Les présidents d'Amicale des Anciens Légionnaires sont bien plus que de simples représentants de leur amicale : ils sont le cœur battant de la mémoire et de la fraternité légionnaire. Ces hommes, investis corps et âme, donnent sans compter pour perpétuer les valeurs de la Légion, maintenir le lien entre les Anciens et soutenir ceux qui en ont besoin.
Dix années passées au sein d’une Amicale et notamment en tant que président, avec dévouement et constance, méritent reconnaissance.
Pourquoi, alors, ne pas leur accorder l’Ordre national du Mérite [1], symbole de leur engagement et de leur fidélité aux idéaux de la Solidarité qui unis tous les Anciens légionnaires et plus généralement tous les anciens militaires ? Ce ne serait que justice pour ces hommes méritants qui sacrifient temps, énergie et famille au service de leurs frères d’armes.
Et pour ceux qui froncent déjà les sourcils à cette idée, qui s’indignent peut-être d’une telle suggestion… eh bien, je vous laisse à vos indignations, aussi stériles qu’inutiles ! Car ici, il ne s’agit pas de faveurs, mais de reconnaissance légitime. Et s’il y a bien une chose que la Légion étrangère nous a apprise, c’est que là où il y a une volonté, il y a un chemin…
À tous ces Présidents dévoués, à leur solitude parfois pesante mais jamais avouée, je vous adresse ici une profonde reconnaissance. Leur engagement, humble et discret, mérite tout notre respect et notre gratitude.
More Majorum.
Capitaine (e.r.) Jean-Marie DIEUZE
[1] Cf.
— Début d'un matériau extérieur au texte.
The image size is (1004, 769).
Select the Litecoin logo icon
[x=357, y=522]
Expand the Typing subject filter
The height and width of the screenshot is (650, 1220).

Proposition au titre de l'initiative citoyenne pour un ordre national : avoir des mérites distingués dans l'exercice, pendant au moins 10 ans, d'une fonction publique, civile ou militaire ou d'une activité privée
Être proposé par un ministre, après étude d'un dossier constitué à la demande d'une administration centrale, d'un préfet, d'une association, d'une personnalité politique (maire, député, etc.) ou d'un groupe d'au moins 50 personnes (pour l'initiative citoyenne).